There was some good advice about navigating change in the article. They suggested marking the end of one era and the beginning of another symbolically, as one nun leaving her convent did by ceremoniously removing her habit and donning civilian clothes. They suggested we can create a story to tie the two, now-disparate narratives of our life together (“I was X, and now I’m Z, and I couldn’t have gotten here without going through Y”). And of course there was the ubiquitous “get help/recognize your emotions/forgive yourself” approach to accepting the changes in our life.
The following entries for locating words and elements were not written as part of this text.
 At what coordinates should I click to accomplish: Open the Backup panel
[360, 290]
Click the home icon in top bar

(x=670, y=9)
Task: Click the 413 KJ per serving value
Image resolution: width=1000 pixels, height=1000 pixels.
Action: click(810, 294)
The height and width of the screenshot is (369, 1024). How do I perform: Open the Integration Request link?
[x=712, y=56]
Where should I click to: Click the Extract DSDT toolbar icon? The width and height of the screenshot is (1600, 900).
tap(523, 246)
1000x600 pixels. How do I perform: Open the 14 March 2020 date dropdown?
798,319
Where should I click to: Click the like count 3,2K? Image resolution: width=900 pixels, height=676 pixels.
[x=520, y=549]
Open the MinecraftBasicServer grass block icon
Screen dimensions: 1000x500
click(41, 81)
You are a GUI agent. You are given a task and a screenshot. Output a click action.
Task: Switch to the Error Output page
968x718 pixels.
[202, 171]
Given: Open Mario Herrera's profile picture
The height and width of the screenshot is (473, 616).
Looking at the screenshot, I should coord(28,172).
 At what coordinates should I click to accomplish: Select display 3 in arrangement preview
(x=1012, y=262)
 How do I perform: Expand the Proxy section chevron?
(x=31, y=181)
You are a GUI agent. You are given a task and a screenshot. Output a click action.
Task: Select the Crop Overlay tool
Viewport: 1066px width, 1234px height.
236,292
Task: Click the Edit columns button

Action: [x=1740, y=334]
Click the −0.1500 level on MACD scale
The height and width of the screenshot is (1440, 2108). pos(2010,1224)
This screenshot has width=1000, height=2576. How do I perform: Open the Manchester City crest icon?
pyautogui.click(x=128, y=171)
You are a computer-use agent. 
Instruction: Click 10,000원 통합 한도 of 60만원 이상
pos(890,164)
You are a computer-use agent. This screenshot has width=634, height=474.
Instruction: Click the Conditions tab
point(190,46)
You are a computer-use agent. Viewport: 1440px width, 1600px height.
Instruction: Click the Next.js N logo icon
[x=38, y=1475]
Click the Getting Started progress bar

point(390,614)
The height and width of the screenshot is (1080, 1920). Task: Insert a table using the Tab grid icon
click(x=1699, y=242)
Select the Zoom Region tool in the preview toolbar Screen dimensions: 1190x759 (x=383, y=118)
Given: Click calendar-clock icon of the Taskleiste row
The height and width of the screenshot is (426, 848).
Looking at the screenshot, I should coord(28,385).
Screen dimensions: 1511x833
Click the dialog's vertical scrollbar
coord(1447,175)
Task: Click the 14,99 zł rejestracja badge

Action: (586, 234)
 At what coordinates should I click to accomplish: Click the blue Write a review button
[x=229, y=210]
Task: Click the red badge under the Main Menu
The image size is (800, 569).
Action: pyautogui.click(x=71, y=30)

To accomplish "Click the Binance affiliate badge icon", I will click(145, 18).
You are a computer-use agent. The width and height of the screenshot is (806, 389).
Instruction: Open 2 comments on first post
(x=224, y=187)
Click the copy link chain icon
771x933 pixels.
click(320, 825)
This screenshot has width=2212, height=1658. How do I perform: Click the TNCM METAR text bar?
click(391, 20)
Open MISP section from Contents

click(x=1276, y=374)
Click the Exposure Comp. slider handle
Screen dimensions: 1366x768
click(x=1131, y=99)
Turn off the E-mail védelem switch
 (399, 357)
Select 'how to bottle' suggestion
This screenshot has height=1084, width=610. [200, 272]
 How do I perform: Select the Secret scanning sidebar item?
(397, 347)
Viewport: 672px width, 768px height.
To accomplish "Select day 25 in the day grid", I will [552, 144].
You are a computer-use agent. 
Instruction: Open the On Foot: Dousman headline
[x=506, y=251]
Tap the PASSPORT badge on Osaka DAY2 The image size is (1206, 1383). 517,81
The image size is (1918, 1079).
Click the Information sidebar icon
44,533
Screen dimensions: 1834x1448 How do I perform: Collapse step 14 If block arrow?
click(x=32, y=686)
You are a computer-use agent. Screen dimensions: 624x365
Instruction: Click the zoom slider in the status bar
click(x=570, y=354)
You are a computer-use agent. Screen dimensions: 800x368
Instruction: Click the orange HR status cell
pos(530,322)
But honestly what helped me the most about the article was the fact that what I’ve been going through—change and growth—was addressed compassionately and reassuringly, and most of all, matter-of-factly. In a nutshell, the authors said, change—painful, difficult, scary, thrilling, hard to navigate—happens, and if we were vegetables or chickens or bugs or chairs, we wouldn’t have to, or get to, deal with it.

Change is a given, and the gift of our humanness. It ferries us from one place in our life to another.

We don’t want to be stuck in first grade forever. We don’t want to see our own slick, lemony reflection in a mirror and think to ourselves that this is the best it gets. Happily, because change is also constantly changing, it almost never is.